▶ _YOUR INSTRUCTIONS_: Every entry should be returned exactly. Omit none of them.

▶ _RECORDS TO PROCESS_:
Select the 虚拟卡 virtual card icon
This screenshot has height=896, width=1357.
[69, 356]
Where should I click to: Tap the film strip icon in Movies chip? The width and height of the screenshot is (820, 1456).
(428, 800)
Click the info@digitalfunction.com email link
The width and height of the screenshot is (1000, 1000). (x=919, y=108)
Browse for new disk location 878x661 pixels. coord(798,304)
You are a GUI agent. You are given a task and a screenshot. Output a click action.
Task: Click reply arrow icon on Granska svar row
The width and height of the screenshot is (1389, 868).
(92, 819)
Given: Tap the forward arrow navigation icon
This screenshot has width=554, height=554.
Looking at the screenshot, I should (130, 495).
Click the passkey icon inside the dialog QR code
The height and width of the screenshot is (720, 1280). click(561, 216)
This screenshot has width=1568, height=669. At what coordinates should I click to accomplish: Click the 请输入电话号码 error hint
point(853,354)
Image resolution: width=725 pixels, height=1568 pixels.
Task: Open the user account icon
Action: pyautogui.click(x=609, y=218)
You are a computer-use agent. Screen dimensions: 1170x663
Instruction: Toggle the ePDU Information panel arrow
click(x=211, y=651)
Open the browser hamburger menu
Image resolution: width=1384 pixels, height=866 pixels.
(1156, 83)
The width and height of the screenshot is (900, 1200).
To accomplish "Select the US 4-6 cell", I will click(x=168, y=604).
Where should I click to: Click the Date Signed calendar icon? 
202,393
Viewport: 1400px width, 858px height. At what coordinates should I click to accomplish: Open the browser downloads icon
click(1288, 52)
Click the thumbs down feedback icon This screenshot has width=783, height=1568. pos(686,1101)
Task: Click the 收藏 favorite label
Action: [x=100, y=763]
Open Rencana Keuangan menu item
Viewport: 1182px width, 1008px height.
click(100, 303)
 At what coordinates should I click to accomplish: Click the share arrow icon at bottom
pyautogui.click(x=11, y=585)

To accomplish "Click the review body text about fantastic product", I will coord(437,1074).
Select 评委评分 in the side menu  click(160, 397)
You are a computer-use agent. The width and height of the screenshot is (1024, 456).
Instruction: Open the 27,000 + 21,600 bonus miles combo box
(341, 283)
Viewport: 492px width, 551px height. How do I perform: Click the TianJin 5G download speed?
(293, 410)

▶ _OUTPUT_:
Select the 虚拟卡 virtual card icon
This screenshot has height=896, width=1357.
[69, 356]
Where should I click to: Tap the film strip icon in Movies chip? The width and height of the screenshot is (820, 1456).
(428, 800)
Click the info@digitalfunction.com email link
The width and height of the screenshot is (1000, 1000). (x=919, y=108)
Browse for new disk location 878x661 pixels. coord(798,304)
You are a GUI agent. You are given a task and a screenshot. Output a click action.
Task: Click reply arrow icon on Granska svar row
The width and height of the screenshot is (1389, 868).
(92, 819)
Given: Tap the forward arrow navigation icon
This screenshot has width=554, height=554.
Looking at the screenshot, I should (130, 495).
Click the passkey icon inside the dialog QR code
The height and width of the screenshot is (720, 1280). click(561, 216)
This screenshot has width=1568, height=669. At what coordinates should I click to accomplish: Click the 请输入电话号码 error hint
point(853,354)
Image resolution: width=725 pixels, height=1568 pixels.
Task: Open the user account icon
Action: pyautogui.click(x=609, y=218)
You are a computer-use agent. Screen dimensions: 1170x663
Instruction: Toggle the ePDU Information panel arrow
click(x=211, y=651)
Open the browser hamburger menu
Image resolution: width=1384 pixels, height=866 pixels.
(1156, 83)
The width and height of the screenshot is (900, 1200).
To accomplish "Select the US 4-6 cell", I will click(x=168, y=604).
Where should I click to: Click the Date Signed calendar icon? 
202,393
Viewport: 1400px width, 858px height. At what coordinates should I click to accomplish: Open the browser downloads icon
click(1288, 52)
Click the thumbs down feedback icon This screenshot has width=783, height=1568. pos(686,1101)
Task: Click the 收藏 favorite label
Action: [x=100, y=763]
Open Rencana Keuangan menu item
Viewport: 1182px width, 1008px height.
click(100, 303)
 At what coordinates should I click to accomplish: Click the share arrow icon at bottom
pyautogui.click(x=11, y=585)

To accomplish "Click the review body text about fantastic product", I will coord(437,1074).
Select 评委评分 in the side menu  click(160, 397)
You are a computer-use agent. The width and height of the screenshot is (1024, 456).
Instruction: Open the 27,000 + 21,600 bonus miles combo box
(341, 283)
Viewport: 492px width, 551px height. How do I perform: Click the TianJin 5G download speed?
(293, 410)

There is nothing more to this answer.